● **Data shown**:
+ + + + +

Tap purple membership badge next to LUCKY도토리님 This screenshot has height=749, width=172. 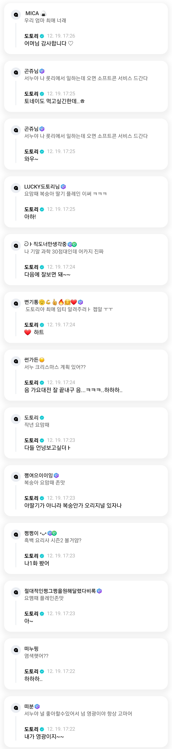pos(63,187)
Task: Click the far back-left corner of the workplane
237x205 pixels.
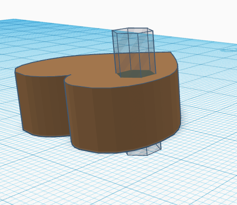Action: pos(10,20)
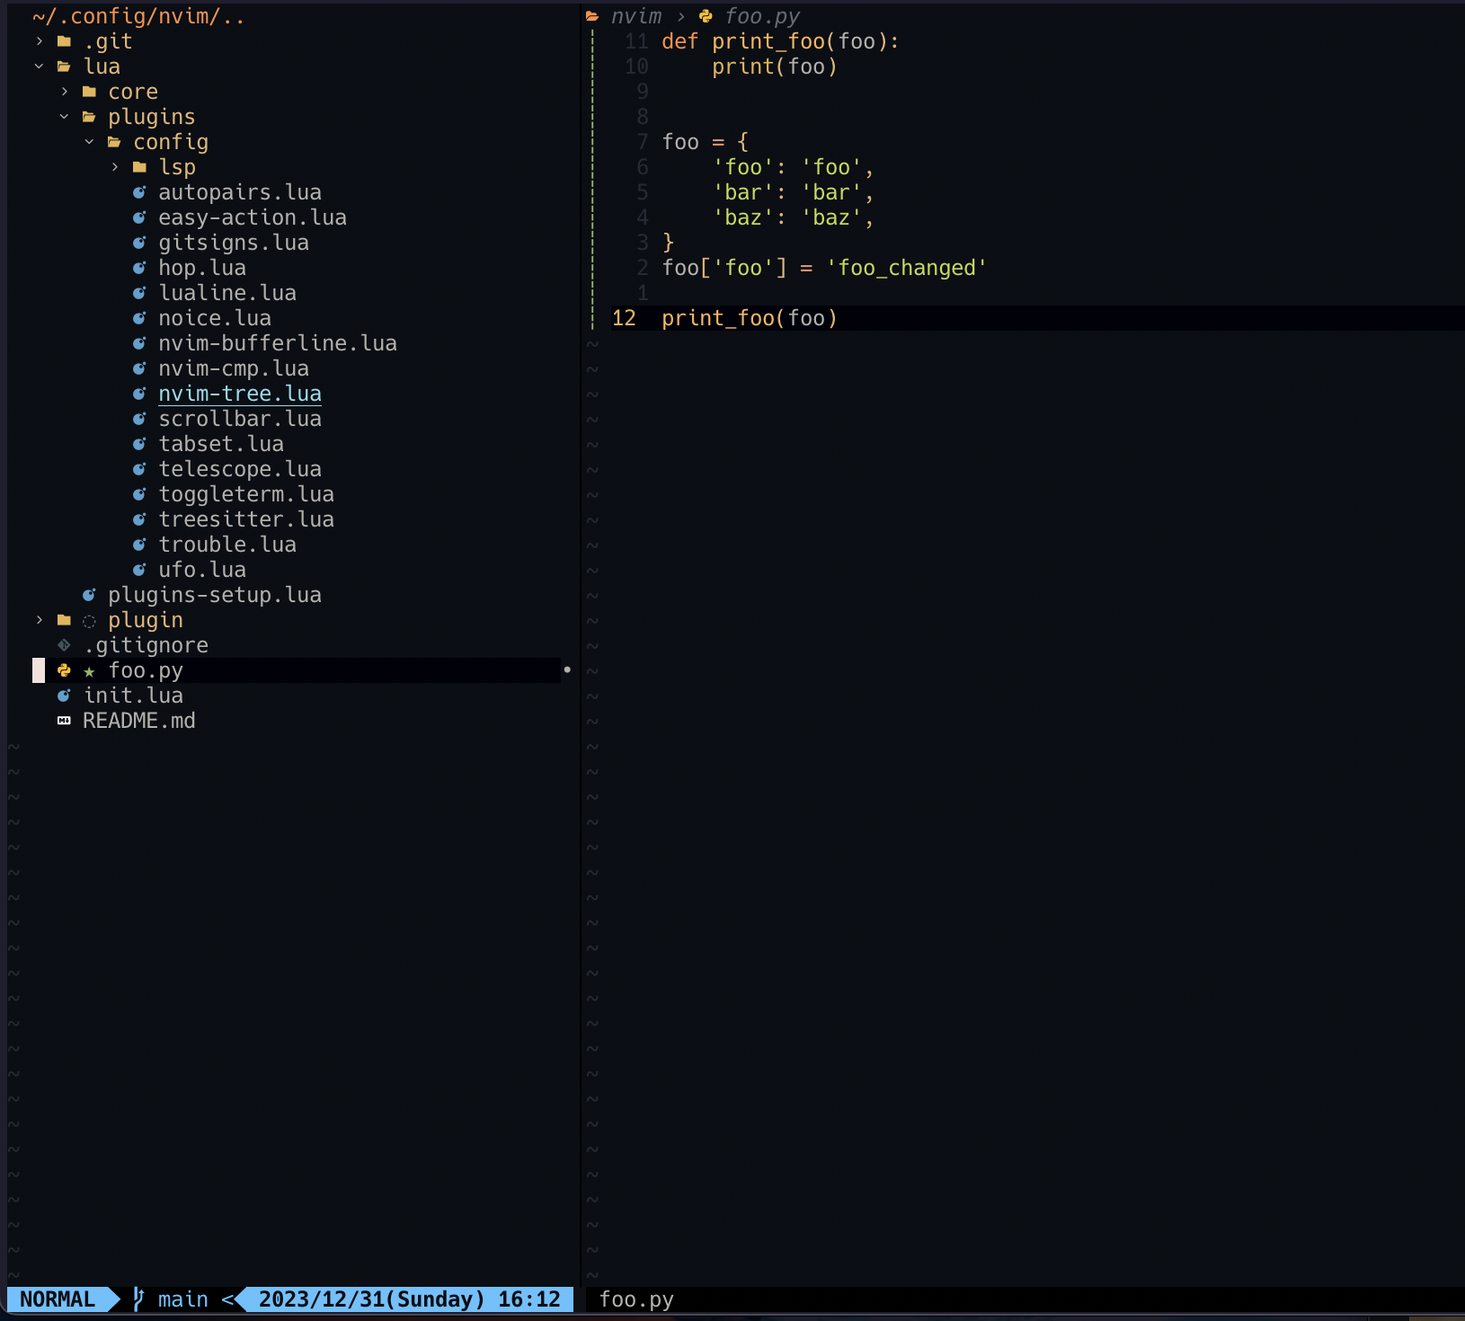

+ + + + +

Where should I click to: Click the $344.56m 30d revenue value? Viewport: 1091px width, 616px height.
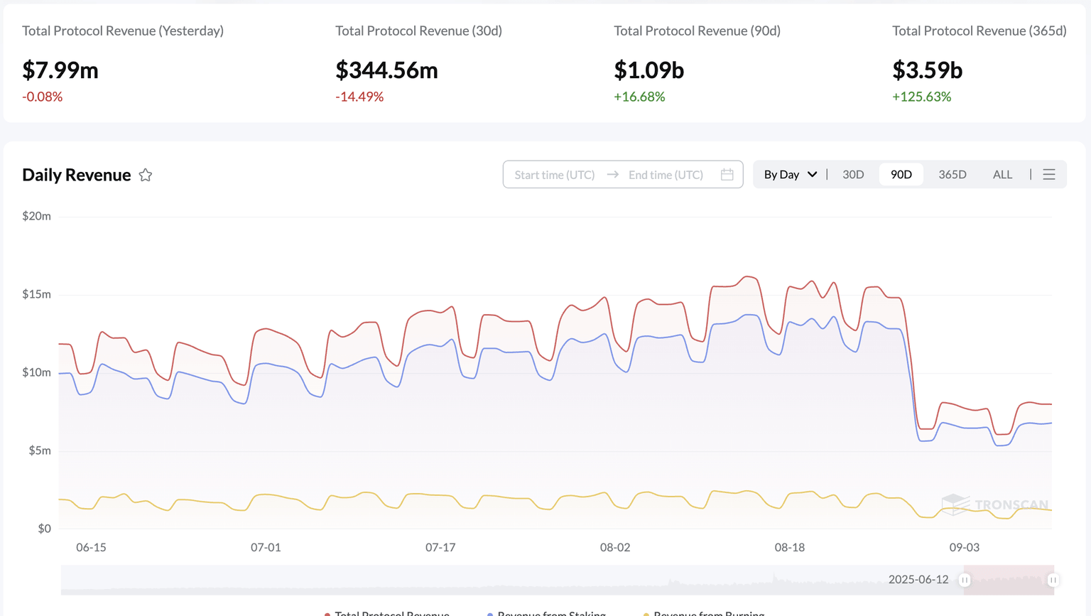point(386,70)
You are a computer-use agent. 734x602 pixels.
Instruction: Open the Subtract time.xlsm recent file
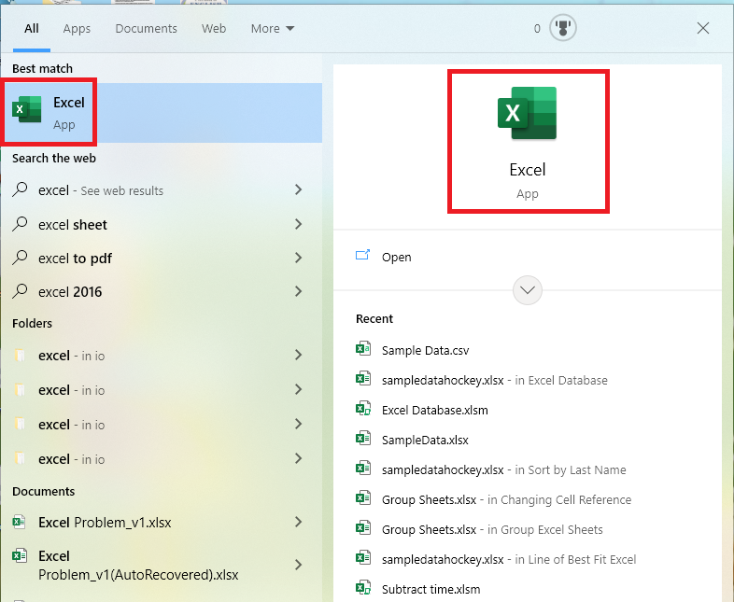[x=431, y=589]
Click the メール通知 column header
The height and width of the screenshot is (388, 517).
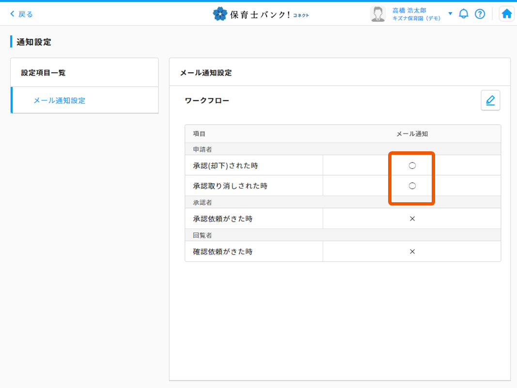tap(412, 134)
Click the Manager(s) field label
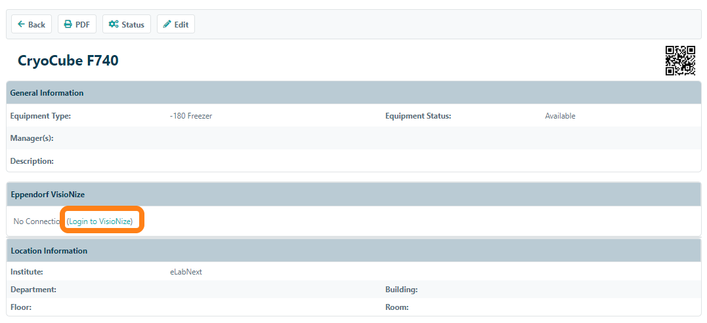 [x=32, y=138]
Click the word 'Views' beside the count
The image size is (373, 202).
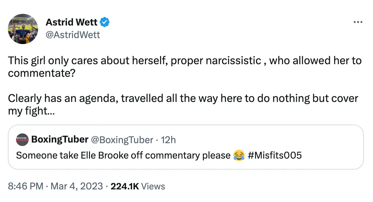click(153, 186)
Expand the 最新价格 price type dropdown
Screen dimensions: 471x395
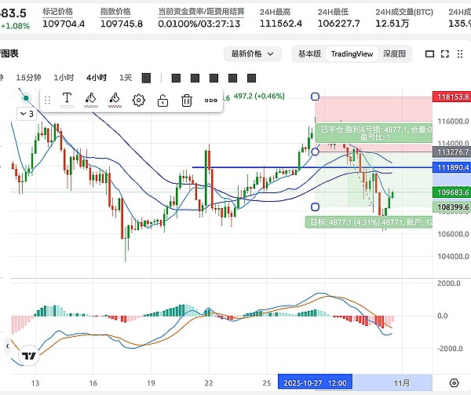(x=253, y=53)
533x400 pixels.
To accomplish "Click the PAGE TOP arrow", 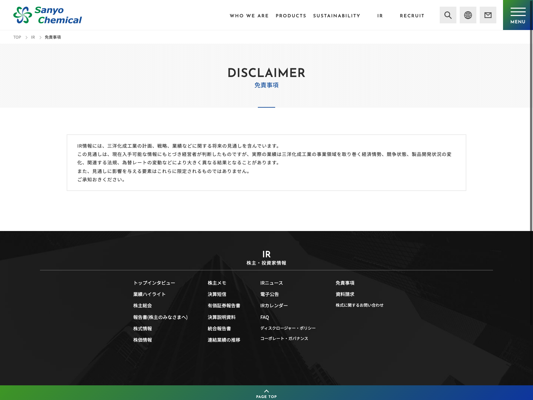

+ + + + +

● **Exercise brief**: Print the data from the line containing "You are a computer-use agent. 734x602 pixels." through the line containing "click(153, 186)", inclusive, and leave the pictures out of your answer.

● **Answer to the task**:
You are a computer-use agent. 734x602 pixels.
Instruction: Open the Subtract time.xlsm recent file
[x=431, y=589]
Click the メール通知 column header
The height and width of the screenshot is (388, 517).
tap(412, 134)
Click the Manager(s) field label
 [x=32, y=138]
Click the word 'Views' beside the count
The image size is (373, 202).
click(153, 186)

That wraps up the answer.